Pada usahatani coklat/kakao di Kabupaten Muna secara finansial layak untuk diusahakan walaupun sangat sensitif karena nilai NPV yang diperoleh hanya Rp 450.544,68, nilai Net BC Ratio 0,85 serta nilai IRR 15,25 persen. Nilai IRR yang diperoleh masih sedikit besar dari suku bunga tabungan yang berlaku di lokasi kajian yaitu sekitar 12 persen. Artinya daripada modal yang dimiliki disimpan di Bank maka akan lebih bermanfaat kalau diinvestasikan pada usahatani coklat/kakao walaupun selisinya sangat kecil. Namun nilai IRR

pinjaman yang berlaku dilokasi kajian yaitu sekitar 18 persen. Kondisi ini mengidentifikasikan bahwa bila usahatani coklat/kakao harus menggunakan dana pinjaman atau kredit Bank maka dapat dikatakan tidak layak untuk diusahakan. Nilai IRR tersebut dapat juga mengandung makna pada tingkat suku bunga atau tingkat diskonto sebesar nilai IRR tersebut maka manfaat (keuntungan) yang dihasilkan (NPV) adalah bernilai nol. Sedangkan nilai net BC Ratio sebesar 0,85 mengandung makna untuk setiap satu rupiah yang diinvestasikan atau dikeluarkan akan memberikan manfaat masing-masing sebesar Rp 0,85 atau dengan kata lain manfaat yang diperoleh adalah 0,85 kali lipat dari biaya yang dikeluarkan.

Nilai NPV sebesar Rp 450.544,68, artinya usahatani coklat/kakao rakyat di Kabupaten Muna memberikan keuntungan sebesar nilai NPV tersebut selama kurun waktu 15 tahun menurut nilai sekarang per satu hektar kebun coklat/kakao. Nilai NPV tersebut relatif sangat rendah, jika dibandingkan dengan resiko kegagalan yang akan dihadapi selama kurun waktu produksi 15 tahun.

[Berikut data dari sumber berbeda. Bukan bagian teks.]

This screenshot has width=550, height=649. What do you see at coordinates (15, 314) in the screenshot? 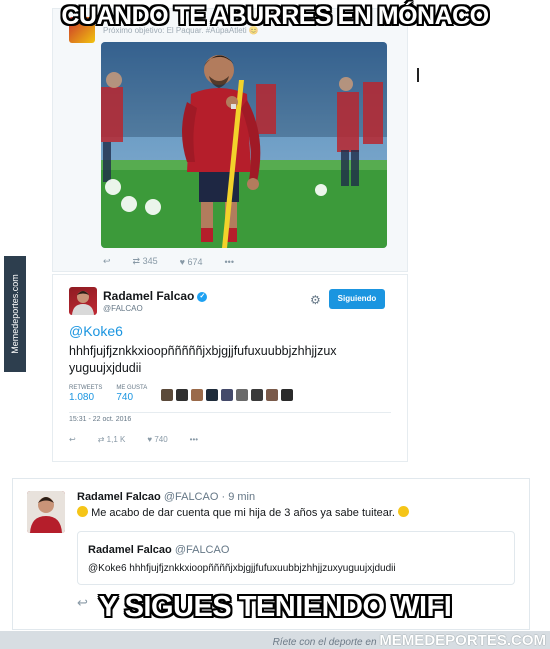
I see `side-watermark: Memedeportes.com` at bounding box center [15, 314].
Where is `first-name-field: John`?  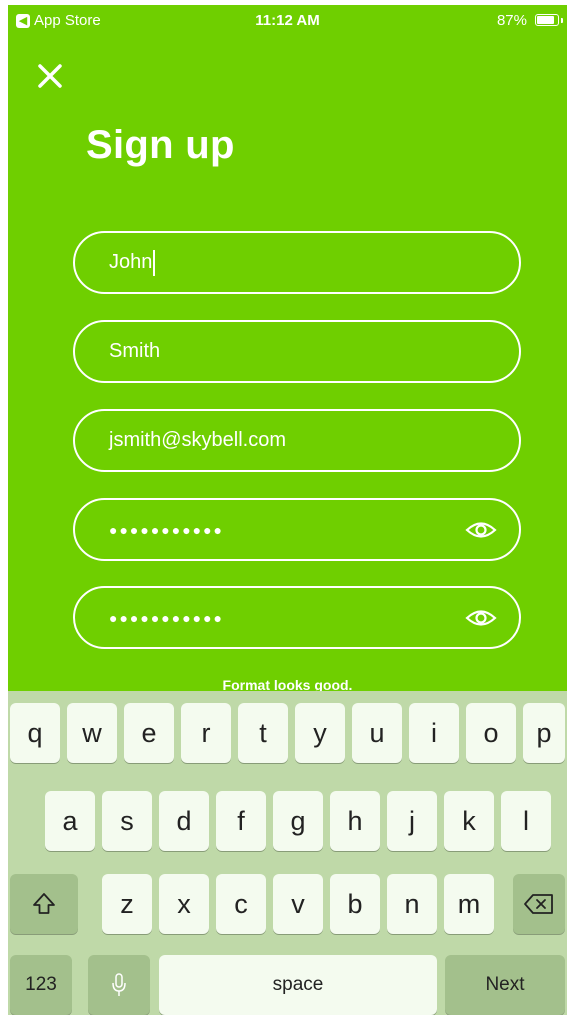
first-name-field: John is located at coordinates (297, 262).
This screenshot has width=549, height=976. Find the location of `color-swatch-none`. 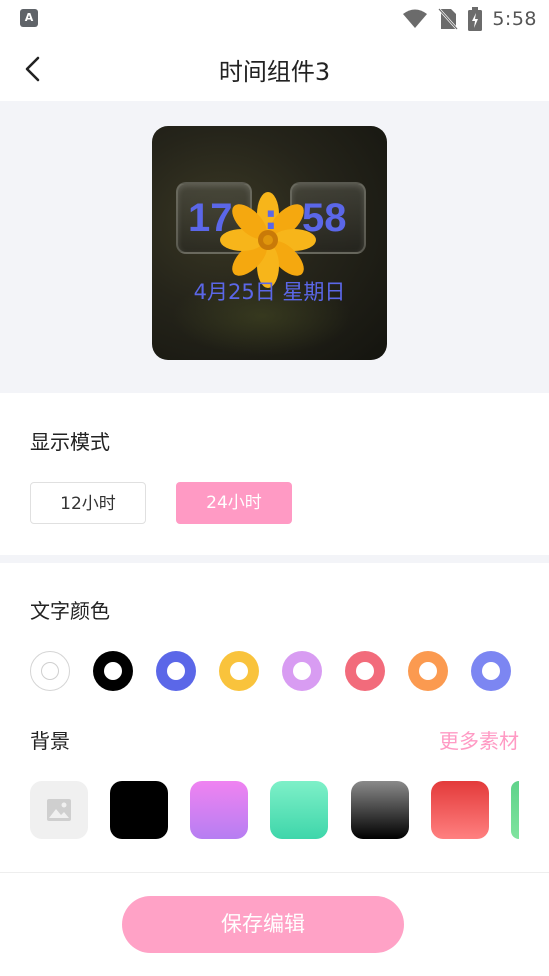

color-swatch-none is located at coordinates (50, 671).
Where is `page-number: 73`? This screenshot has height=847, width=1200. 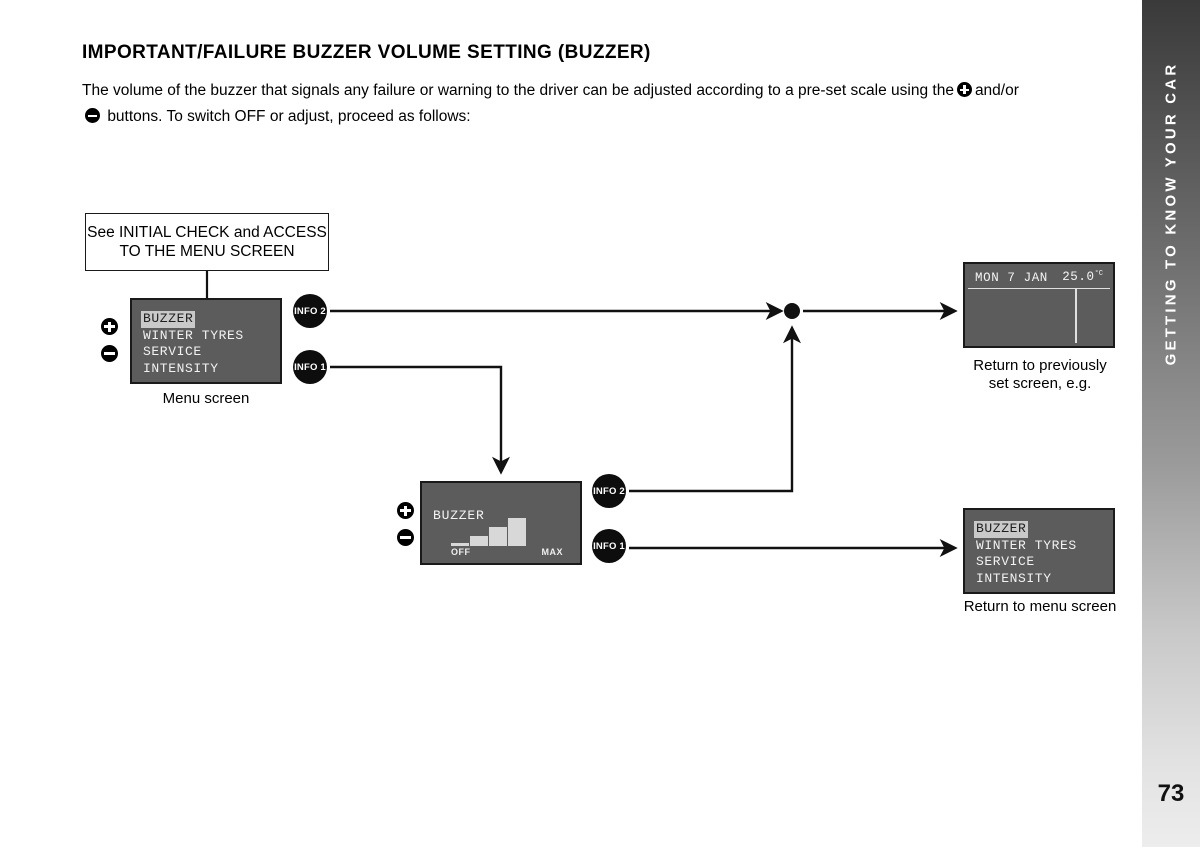
page-number: 73 is located at coordinates (1171, 794).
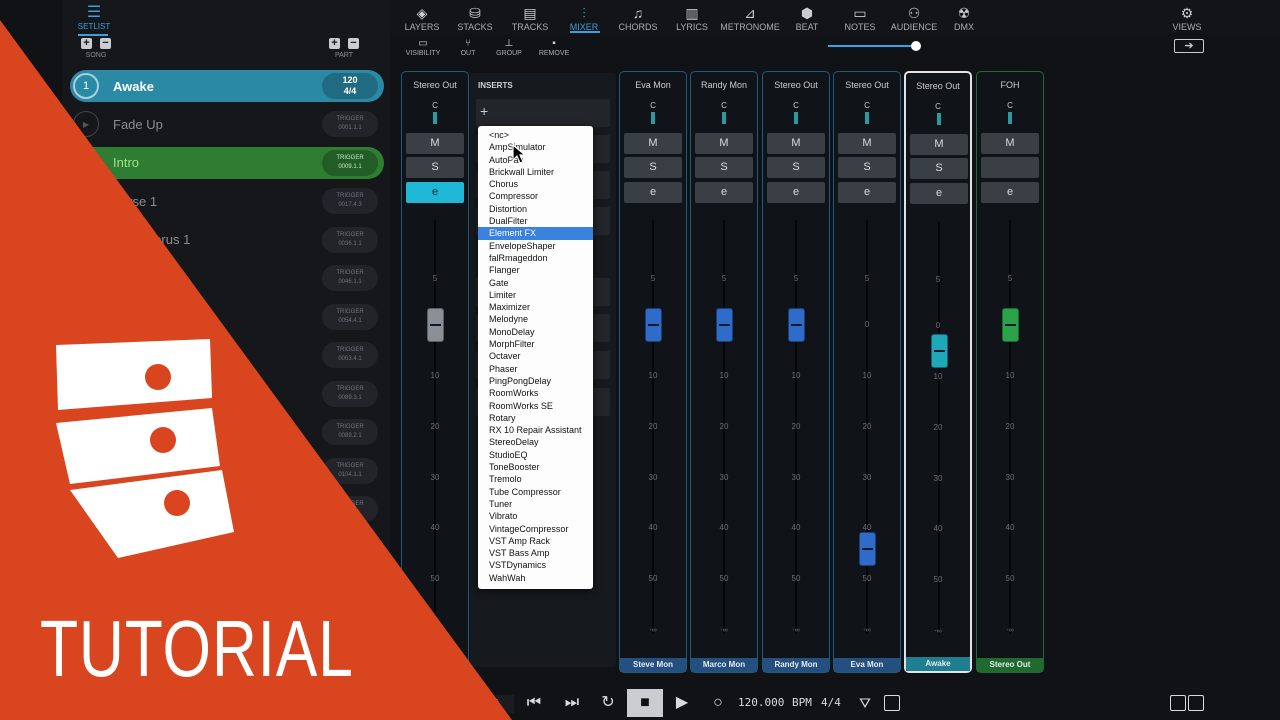 This screenshot has height=720, width=1280. What do you see at coordinates (106, 44) in the screenshot?
I see `remove-song-button: −` at bounding box center [106, 44].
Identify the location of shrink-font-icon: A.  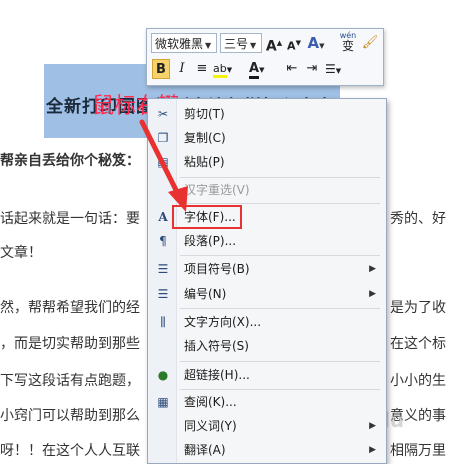
(292, 46).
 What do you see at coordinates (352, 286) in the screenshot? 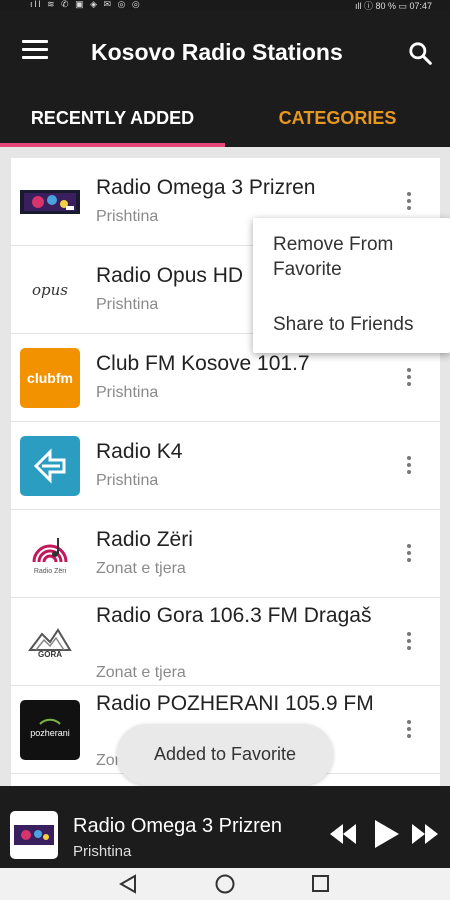
I see `options-popup-menu: Remove From Favorite Share to Friends` at bounding box center [352, 286].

Dengan Net B/C kecil (0,85) dan IRR besar (15,25 persen) serta NPV yang relatif rendah (Rp 450.544,68) belum mampu mengatasi permasalahan kemiskinan petani coklat/kakao di Kabupaten Muna . Oleh karena itu nilai net B/C dan IRR dari usahatani coklat/kakao perlu ditingkatkan melalui peningkatan teknologi, penciptaan pasar produk kelapa yang kompetitif, adanya diversifikasi produk dan pemanfaatan produk samping oleh petani akan dapat meningkatkan nilai tambah dan pendapatan petani yang selanjutnya diharapkan akan dapat mengurangi kemiskinan petani coklat/kakao.

Kecilnya nilai NPV tersebut karena harga coklat/kakao yang masih rendah di tingkat petani yaitu sebesar Rp 2.200/kg. Kecilnya nilai NPV, net B/C dan IRR menunjukan bahwa usahatani yang diguluti oleh petani selama ini belum dapat meningkatkan kesejahteraan mereka, hanya mampu mencukupi kebutuhan pokok minimal mereka. Untuk meningkatkan kesejahteraan petani perlu memperbaiki teknologi dan posisi tawar terhadap mitra usaha. Selain itu tingkat produktivitas coklat/kakao juga masih rendah yaitu rata-rata 0,40 ton/ha. Masih ada peluang untuk memperbaiki melalui peningkatan teknologi budidaya sehingga produktivitasnya dapat mencapai kondisi optimal yaitu 2,5-3,0 ton per hektar (Brotosunaryo, 2002).